------ EXTRAIT ------
Le 16 septembre 2025, les Conseillers du Commerce Extérieur de la France Paris ont organisé une conférence consacrée à Taïwan. Une rencontre où diplomates, entrepreneurs et experts ont confronté leurs visions sur l’avenir des relations franco-taïwanaises, dans un contexte de rivalités géopolitiques et de recomposition industrielle.

Olivier Cadic, sénateur représentant les Français établis hors de France, a ouvert les échanges en rappelant que la question taïwanaise dépasse le seul champ économique. Elle interroge les équilibres de gouvernance et la capacité des démocraties à se positionner dans un environnement régional tendu.

Franck Paris, directeur du Bureau Français de Taïwan, et Antoine Aubel, chef du service économique, ont dressé un état des lieux des échanges bilatéraux. La France importe massivement des composants électroniques et attire des investissements stratégiques, notamment dans les batteries avec ProLogium. La coopération se veut pragmatique : renforcer les liens industriels tout en gardant la lucidité nécessaire face aux tensions régionales.

L’expérience de terrain a été incarnée par Cédric Jaeg, entrepreneur installé depuis trente ans à Taïwan et président du comité local des CCE. Son témoignage illustre la réalité d’un marché dynamique, mais exigeant, où la rapidité d’exécution et l’adaptation culturelle sont déterminantes. Taïwan apparaît comme un laboratoire où les entreprises françaises doivent conjuguer innovation, partenariats et agilité pour réussir.

Denis Deschamps, docteur en géopolitique, a replacé ces échanges dans le cadre régional. Taïwan, au cœur de la rivalité sino-américaine, concentre des enjeux qui dépassent largement ses frontières. Les routes maritimes et la maîtrise des technologies en font un pivot stratégique. La question reste entière pour l’Europe : veut-elle rester spectatrice ou s’affirmer comme puissance d’équilibre dans cette zone clé ?
------
ÉNONCÉ 1: Reproduisez à l'identique le passage de l'extrait ci-dessus qui va de « Olivier Cadic, sénateur » jusqu'à « aux tensions régionales. ».
ÉNONCÉ 2: Selon l'extrait, depuis combien de temps Cédric Jaeg est-il installé à Taïwan ?
ÉNONCÉ 3: D'après l'extrait, qu'est-ce qui fait de Taïwan un pivot stratégique ? Répondez en une à trois phrases.
La liste qui suit n'est pas nécessaire ici.
------ LISTE FOURNIE ------
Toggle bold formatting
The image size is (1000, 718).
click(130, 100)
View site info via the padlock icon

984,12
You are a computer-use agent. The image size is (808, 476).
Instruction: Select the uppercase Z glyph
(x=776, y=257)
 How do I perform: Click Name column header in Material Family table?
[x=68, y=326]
------
------ LISTE FOURNIE ------
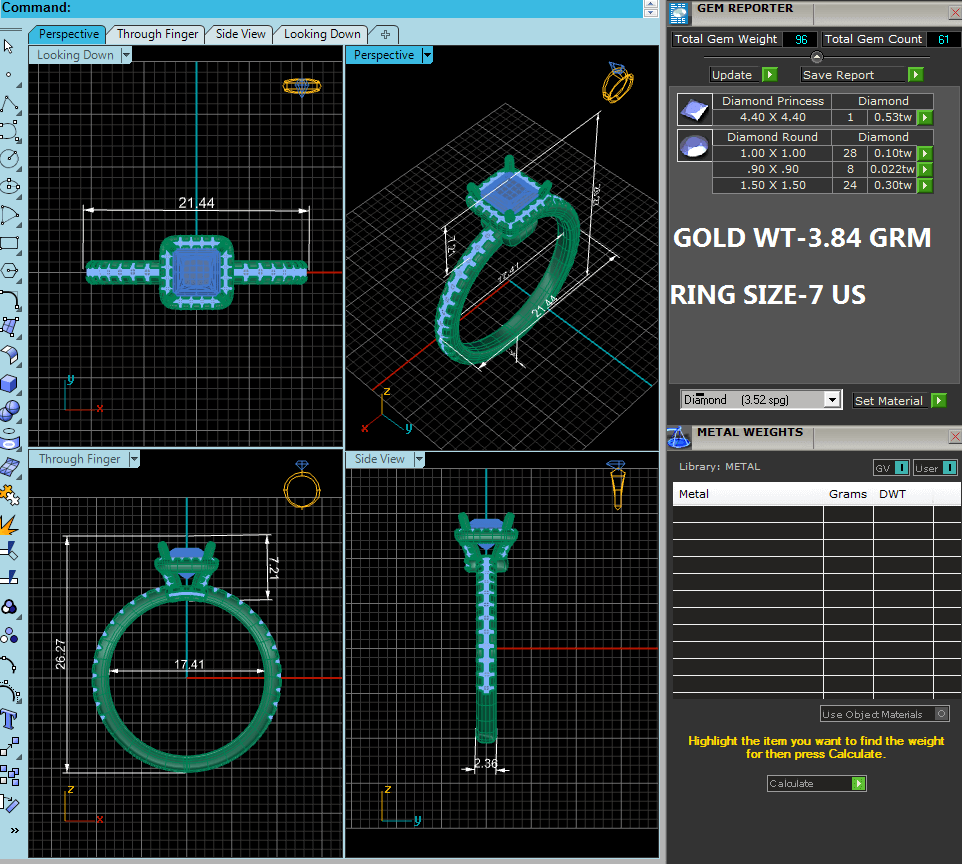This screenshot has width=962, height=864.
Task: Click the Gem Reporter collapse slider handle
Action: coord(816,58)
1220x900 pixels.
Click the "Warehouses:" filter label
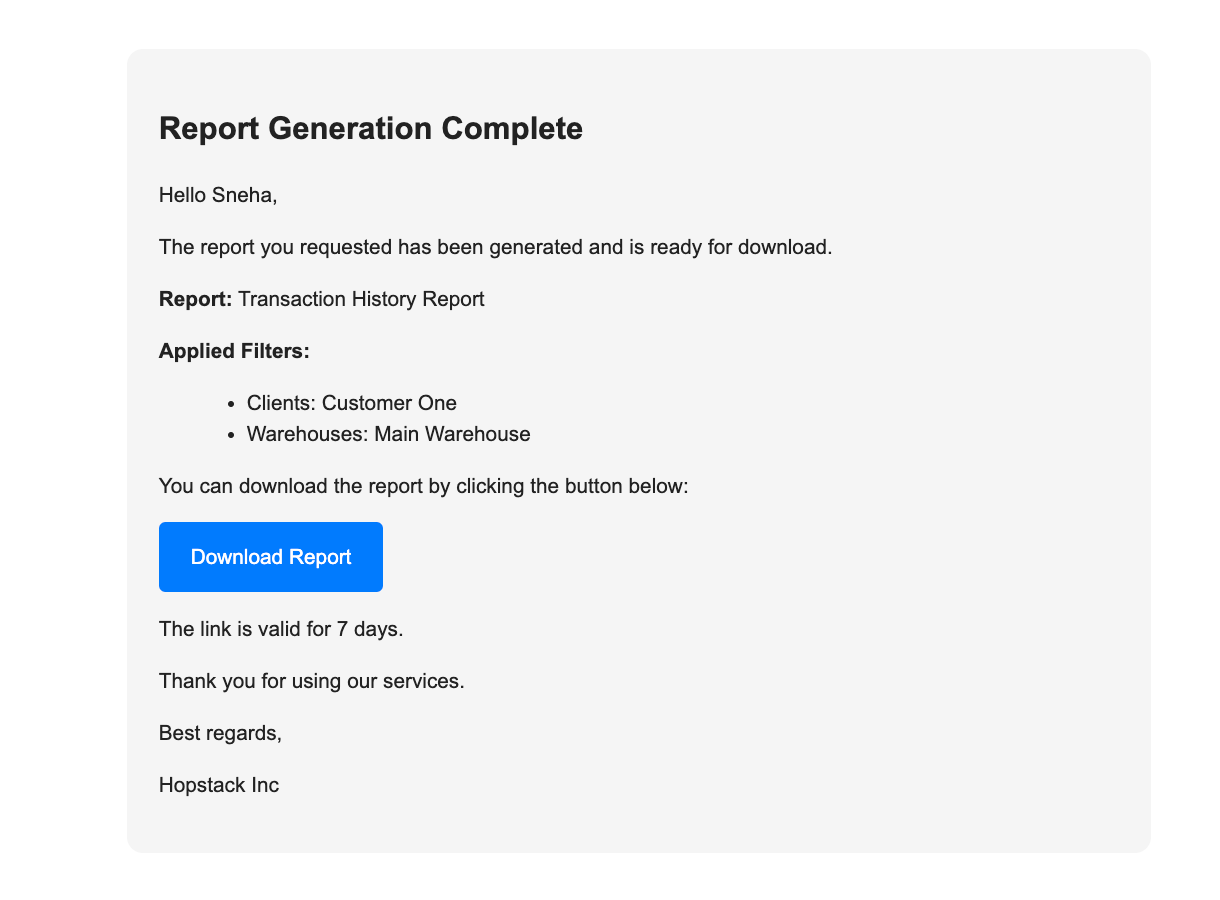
------
------ LISTE FOURNIE ------
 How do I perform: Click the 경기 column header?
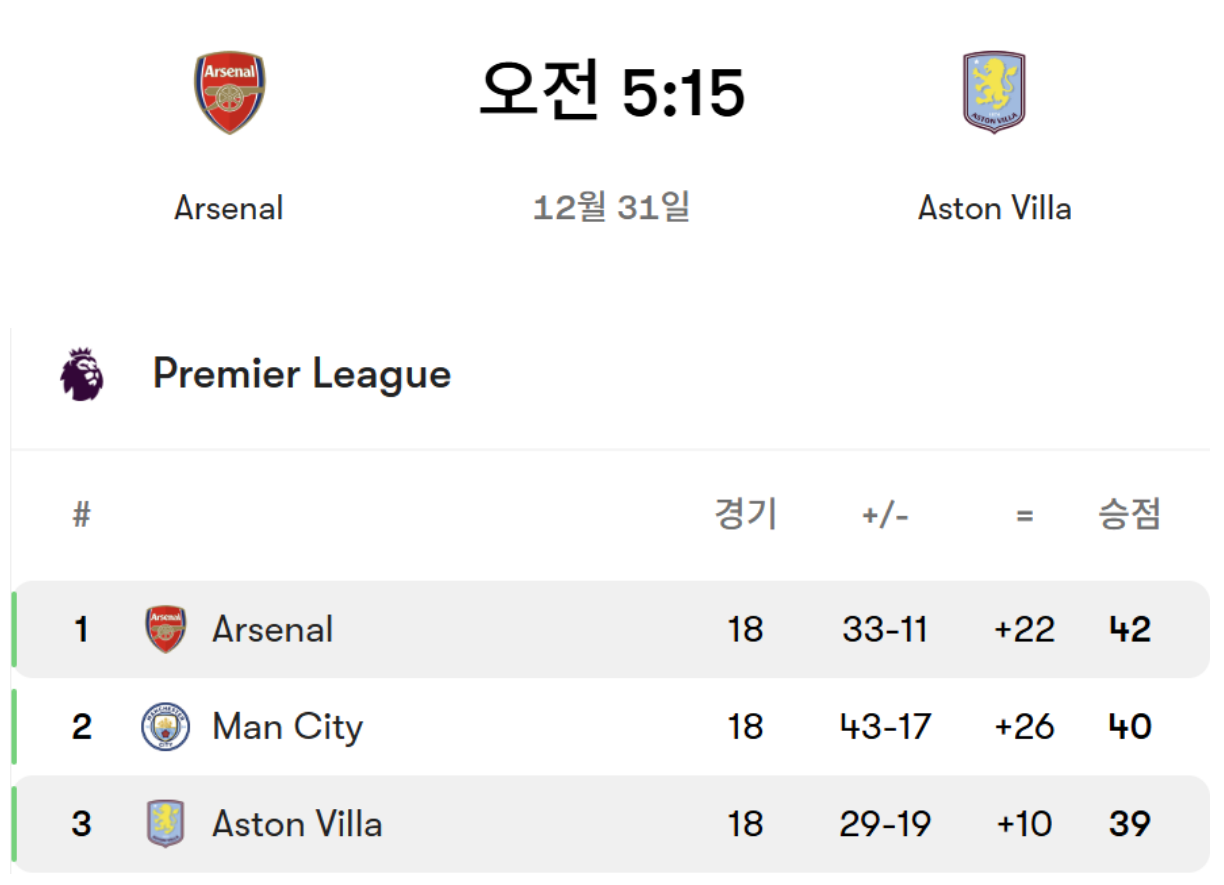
------
CORRIGÉ 1:
Olivier Cadic, sénateur représentant les Français établis hors de France, a ouvert les échanges en rappelant que la question taïwanaise dépasse le seul champ économique. Elle interroge les équilibres de gouvernance et la capacité des démocraties à se positionner dans un environnement régional tendu.

Franck Paris, directeur du Bureau Français de Taïwan, et Antoine Aubel, chef du service économique, ont dressé un état des lieux des échanges bilatéraux. La France importe massivement des composants électroniques et attire des investissements stratégiques, notamment dans les batteries avec ProLogium. La coopération se veut pragmatique : renforcer les liens industriels tout en gardant la lucidité nécessaire face aux tensions régionales.

CORRIGÉ 2: Depuis trente ans.

CORRIGÉ 3: Ce sont les routes maritimes et la maîtrise des technologies qui font de Taïwan un pivot stratégique.